Preheat the oven to 350 degrees F. Grease and flour (or spray) two, 6 inch round cake pans that are 2 inches deep.
Set the butter out, cut it into chunks and allow it to come to room temperature. Don't microwave it, it needs to come to room temperature on its own.
In a large mixing bowl, add the dry ingredients (flour, sugar, baking powder and salt) and whisk together.
In another bowl, add the liquid ingredients (oil, eggs, sour cream, milk and vanilla) and whisk together until smooth.
Add the chunks of butter to the dry mixture slowly and mix with an electric mixer on medium speed as you add the butter. Mix until the mixture resembles a coarse, sand-like texture.
Add half the liquid to the dry mixture and mix on medium until well combined.
Add the second half of the liquid mixture and mix on medium until well combined.
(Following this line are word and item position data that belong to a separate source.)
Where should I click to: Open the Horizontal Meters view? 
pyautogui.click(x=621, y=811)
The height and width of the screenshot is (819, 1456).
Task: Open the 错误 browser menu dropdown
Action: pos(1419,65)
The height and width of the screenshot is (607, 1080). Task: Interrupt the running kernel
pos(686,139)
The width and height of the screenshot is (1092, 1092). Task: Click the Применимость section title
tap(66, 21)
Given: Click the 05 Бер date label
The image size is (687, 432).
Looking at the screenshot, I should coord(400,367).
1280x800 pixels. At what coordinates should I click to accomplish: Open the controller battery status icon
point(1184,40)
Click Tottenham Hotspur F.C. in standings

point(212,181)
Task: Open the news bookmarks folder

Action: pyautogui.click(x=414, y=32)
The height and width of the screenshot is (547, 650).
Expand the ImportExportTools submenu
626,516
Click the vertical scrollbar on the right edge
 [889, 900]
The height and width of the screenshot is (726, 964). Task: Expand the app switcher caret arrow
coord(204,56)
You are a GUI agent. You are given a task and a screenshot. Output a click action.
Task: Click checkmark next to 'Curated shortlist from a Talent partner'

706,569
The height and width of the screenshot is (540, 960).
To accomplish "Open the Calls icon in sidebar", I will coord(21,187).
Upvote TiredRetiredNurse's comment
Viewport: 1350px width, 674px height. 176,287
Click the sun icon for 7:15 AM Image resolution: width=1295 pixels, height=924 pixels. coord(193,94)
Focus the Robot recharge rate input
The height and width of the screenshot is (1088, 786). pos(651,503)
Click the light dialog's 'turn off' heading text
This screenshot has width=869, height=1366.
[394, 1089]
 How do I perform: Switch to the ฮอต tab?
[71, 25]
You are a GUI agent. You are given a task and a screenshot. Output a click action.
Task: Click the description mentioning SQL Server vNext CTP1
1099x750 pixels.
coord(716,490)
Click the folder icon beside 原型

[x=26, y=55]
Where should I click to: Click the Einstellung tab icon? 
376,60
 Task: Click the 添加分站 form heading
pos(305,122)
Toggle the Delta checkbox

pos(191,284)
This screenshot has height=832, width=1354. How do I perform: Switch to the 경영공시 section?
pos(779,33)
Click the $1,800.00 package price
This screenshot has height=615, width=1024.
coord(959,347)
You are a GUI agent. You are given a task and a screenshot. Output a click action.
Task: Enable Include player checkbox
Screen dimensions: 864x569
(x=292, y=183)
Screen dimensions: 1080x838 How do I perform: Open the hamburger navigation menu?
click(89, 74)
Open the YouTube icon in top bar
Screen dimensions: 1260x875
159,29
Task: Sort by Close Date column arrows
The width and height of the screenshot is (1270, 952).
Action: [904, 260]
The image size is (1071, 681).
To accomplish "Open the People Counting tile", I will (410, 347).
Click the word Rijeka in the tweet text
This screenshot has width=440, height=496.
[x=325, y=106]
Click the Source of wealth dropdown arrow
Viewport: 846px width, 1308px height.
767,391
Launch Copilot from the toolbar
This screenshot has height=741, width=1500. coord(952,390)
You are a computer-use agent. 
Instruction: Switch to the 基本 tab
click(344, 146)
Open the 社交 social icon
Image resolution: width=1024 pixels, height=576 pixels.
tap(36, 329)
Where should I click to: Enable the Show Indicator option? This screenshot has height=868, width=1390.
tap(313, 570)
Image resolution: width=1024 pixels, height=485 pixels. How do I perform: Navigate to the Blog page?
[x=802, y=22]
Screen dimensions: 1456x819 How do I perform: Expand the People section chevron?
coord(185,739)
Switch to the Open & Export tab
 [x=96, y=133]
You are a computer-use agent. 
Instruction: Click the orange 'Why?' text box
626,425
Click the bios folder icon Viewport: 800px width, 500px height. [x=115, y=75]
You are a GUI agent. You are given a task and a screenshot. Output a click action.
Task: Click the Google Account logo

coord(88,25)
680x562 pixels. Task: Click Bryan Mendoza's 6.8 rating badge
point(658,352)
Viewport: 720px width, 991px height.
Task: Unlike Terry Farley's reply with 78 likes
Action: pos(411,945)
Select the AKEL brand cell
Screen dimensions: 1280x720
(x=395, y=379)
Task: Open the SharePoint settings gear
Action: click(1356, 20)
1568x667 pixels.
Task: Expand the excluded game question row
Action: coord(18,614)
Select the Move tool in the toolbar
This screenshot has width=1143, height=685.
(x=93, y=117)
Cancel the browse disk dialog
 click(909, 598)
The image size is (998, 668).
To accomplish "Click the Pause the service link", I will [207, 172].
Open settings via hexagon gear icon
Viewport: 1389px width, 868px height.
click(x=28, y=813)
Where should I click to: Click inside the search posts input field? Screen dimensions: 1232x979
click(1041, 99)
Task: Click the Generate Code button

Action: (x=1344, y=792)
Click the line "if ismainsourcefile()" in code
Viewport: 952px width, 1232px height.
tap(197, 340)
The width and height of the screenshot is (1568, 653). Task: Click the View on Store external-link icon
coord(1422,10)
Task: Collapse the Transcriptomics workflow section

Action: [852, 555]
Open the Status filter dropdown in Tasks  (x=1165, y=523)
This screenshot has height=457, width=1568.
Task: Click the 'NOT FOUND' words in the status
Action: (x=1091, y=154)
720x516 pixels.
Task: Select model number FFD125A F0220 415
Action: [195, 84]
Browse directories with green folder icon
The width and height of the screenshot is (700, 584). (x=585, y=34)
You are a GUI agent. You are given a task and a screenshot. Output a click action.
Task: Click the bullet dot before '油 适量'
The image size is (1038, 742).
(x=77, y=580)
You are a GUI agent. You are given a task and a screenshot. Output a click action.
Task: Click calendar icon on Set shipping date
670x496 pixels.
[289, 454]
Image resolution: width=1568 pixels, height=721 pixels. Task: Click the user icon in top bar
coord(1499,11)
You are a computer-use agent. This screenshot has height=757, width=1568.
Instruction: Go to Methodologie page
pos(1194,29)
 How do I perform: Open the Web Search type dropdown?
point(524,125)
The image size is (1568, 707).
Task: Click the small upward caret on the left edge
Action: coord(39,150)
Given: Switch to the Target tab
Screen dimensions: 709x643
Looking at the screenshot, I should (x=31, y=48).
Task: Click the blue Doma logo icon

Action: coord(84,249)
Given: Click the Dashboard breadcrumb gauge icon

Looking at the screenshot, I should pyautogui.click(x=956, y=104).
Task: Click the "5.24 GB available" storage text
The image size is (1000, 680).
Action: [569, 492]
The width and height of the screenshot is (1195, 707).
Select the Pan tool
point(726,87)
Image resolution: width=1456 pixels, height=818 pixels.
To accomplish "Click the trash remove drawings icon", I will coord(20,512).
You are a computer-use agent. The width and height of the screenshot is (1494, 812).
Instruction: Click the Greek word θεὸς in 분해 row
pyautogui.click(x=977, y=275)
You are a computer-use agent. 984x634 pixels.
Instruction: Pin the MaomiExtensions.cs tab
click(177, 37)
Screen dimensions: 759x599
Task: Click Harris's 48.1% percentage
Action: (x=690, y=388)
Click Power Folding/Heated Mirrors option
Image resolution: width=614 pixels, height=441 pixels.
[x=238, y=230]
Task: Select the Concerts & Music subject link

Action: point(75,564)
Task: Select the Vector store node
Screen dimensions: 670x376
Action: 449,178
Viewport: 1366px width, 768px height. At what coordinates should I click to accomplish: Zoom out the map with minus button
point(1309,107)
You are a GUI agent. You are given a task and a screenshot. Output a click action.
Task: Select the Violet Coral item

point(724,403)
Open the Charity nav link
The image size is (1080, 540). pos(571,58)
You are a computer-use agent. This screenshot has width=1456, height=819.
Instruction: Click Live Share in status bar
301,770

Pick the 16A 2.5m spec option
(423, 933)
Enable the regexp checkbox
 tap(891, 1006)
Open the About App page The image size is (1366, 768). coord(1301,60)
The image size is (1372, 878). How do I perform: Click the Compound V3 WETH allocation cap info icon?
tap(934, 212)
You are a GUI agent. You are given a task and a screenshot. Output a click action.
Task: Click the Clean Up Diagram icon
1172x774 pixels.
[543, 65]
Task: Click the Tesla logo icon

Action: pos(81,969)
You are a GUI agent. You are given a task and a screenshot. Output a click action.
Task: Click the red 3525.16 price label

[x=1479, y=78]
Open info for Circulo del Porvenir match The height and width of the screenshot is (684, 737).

Scrape down the sides of the bowl and then mix again just until all the ingredients are well incorporated. Be very careful not to over-mix. (Mixing for a minute or more is too long.) Batter will be a little thick.
Pour into prepared pans and smooth level. Bake at 350 degrees F for approximately 40-45 minutes. The cake layers are baked when they are golden brown and a toothpick inserted into the center of each layer comes out with a few moist crumbs on it, or clean, but not raw batter.
Cool on a wire rack, in the pans, for about 10-15 minutes, then turn the cakes out onto the racks and allow them to cool completely before covering with buttercream.
The tops of these cake layers will flatten out as they cool, but the tops can be leveled with a knife if needed in order to decorate.